[Input records]:
━━━━━━

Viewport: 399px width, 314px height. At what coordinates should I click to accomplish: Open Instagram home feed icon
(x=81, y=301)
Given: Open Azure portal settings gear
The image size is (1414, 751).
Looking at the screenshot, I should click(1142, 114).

━━━━━━

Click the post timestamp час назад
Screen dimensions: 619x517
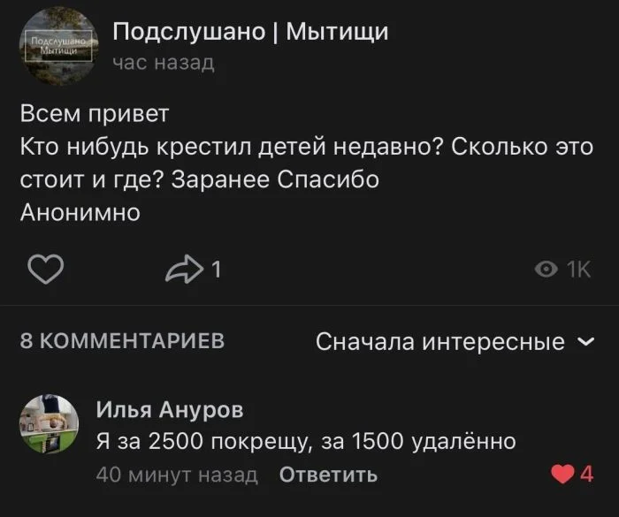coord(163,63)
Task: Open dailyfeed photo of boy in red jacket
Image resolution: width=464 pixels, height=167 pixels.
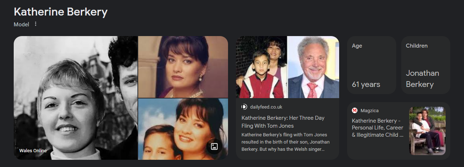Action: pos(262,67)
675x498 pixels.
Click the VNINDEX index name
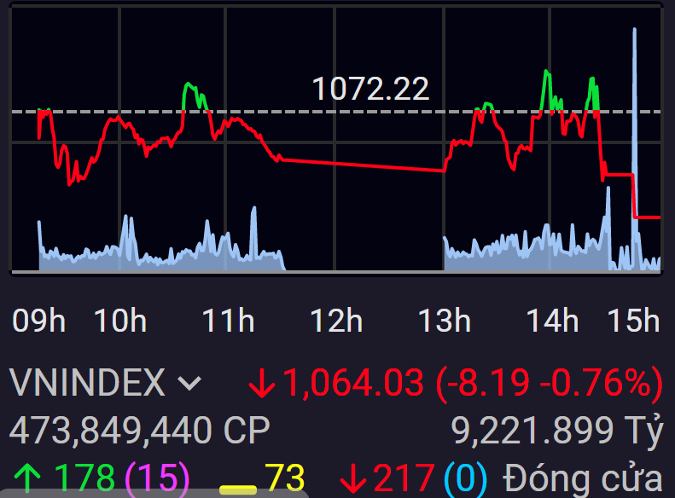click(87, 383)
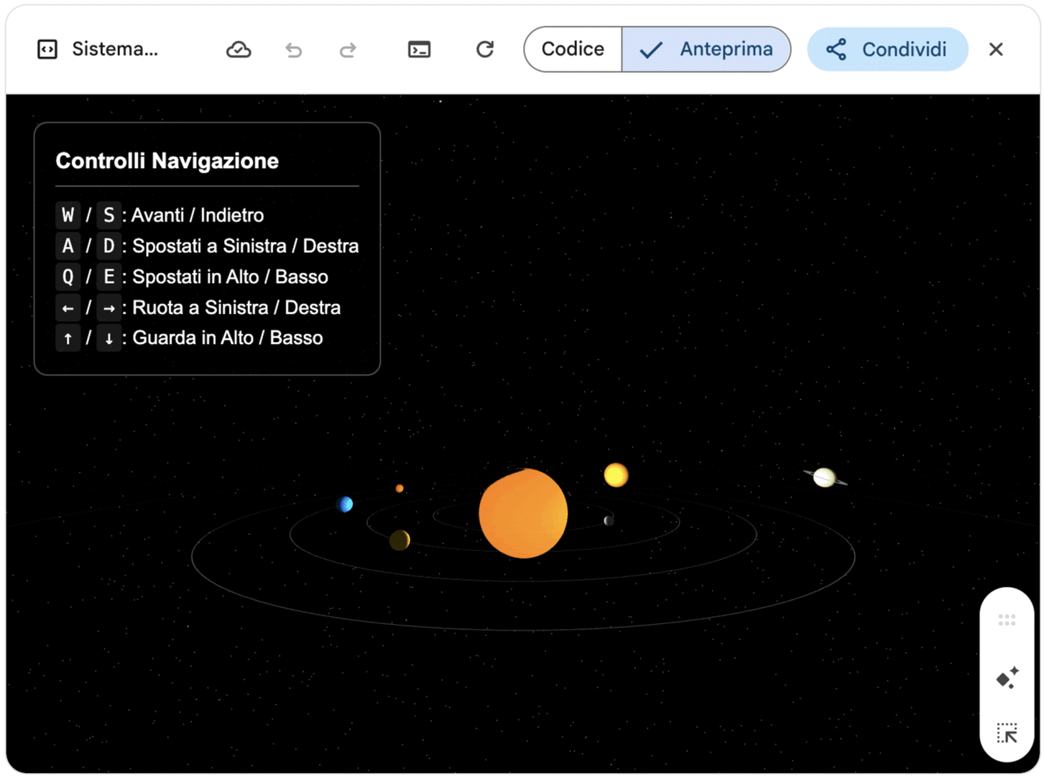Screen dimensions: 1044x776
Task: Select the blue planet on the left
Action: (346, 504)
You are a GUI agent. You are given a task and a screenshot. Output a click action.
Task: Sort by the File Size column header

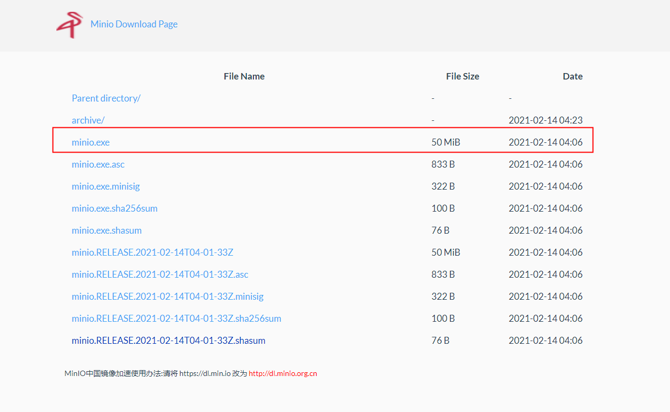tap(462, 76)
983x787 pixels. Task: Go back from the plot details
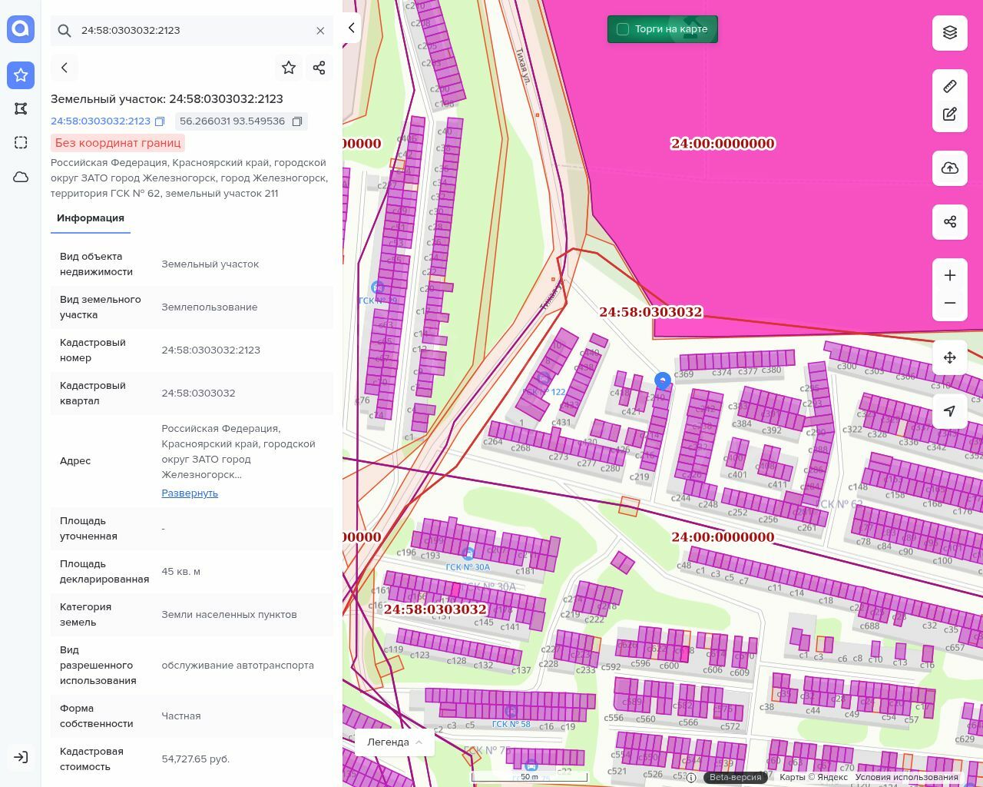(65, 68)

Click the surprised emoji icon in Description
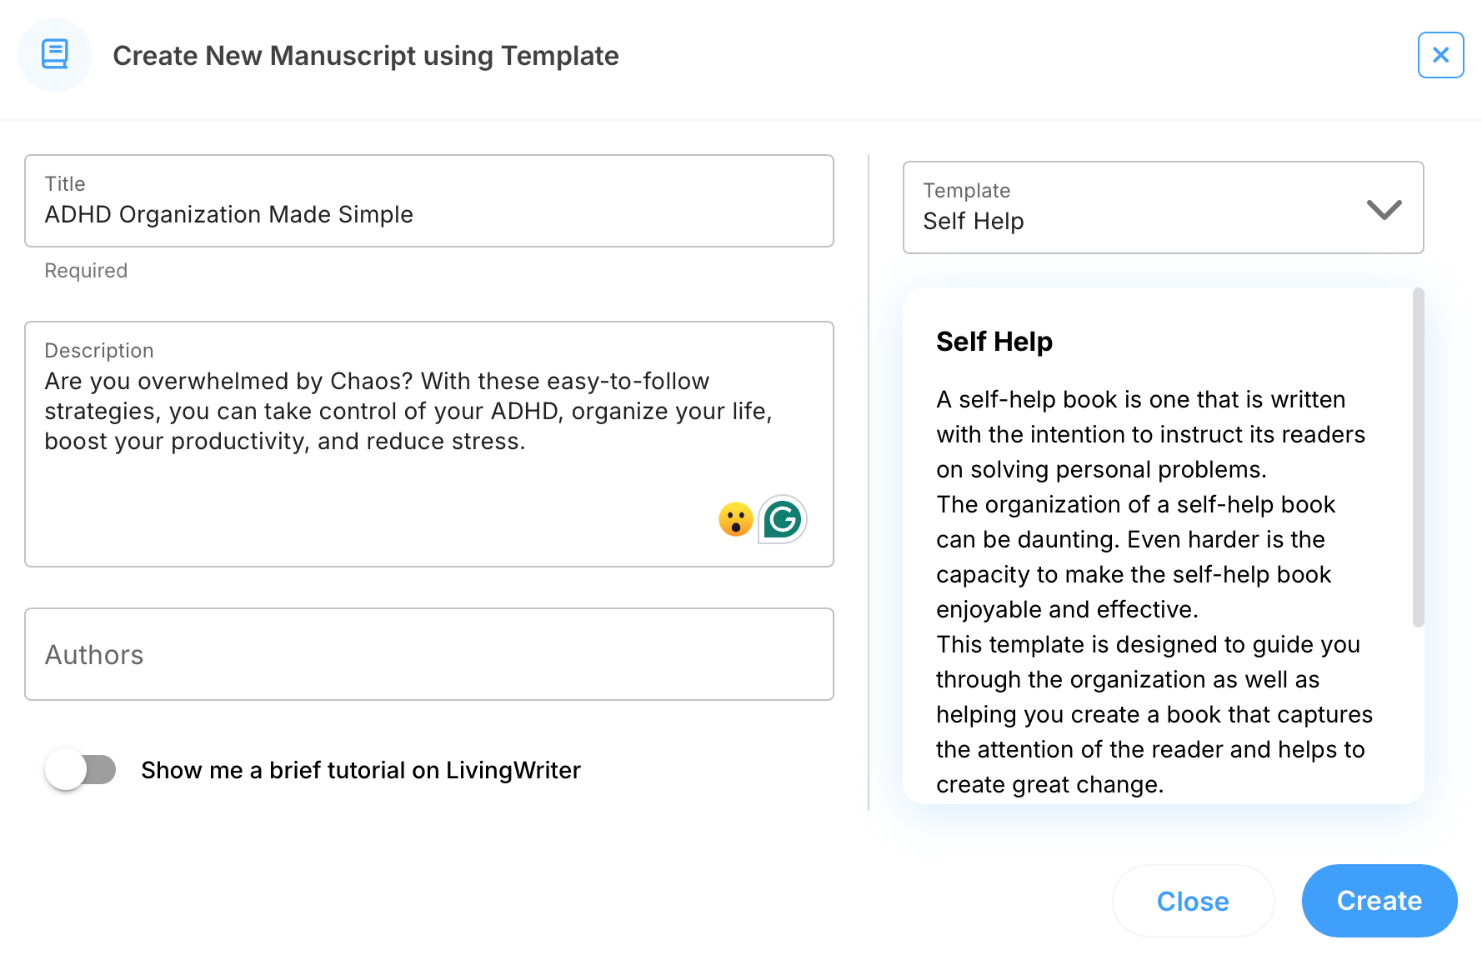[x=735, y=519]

━━━━━━

[What the task asks]: For this exercise, transcribe exactly the part of the records above that opens with the line containing "Click the post timestamp час назад" and closes with the one containing "675x498 pixels.". Pictures are not part of the copy.

[Answer for this exercise]:
Click the post timestamp час назад
Screen dimensions: 619x517
coord(163,63)
Task: Open dailyfeed photo of boy in red jacket
Image resolution: width=464 pixels, height=167 pixels.
Action: pos(262,67)
675x498 pixels.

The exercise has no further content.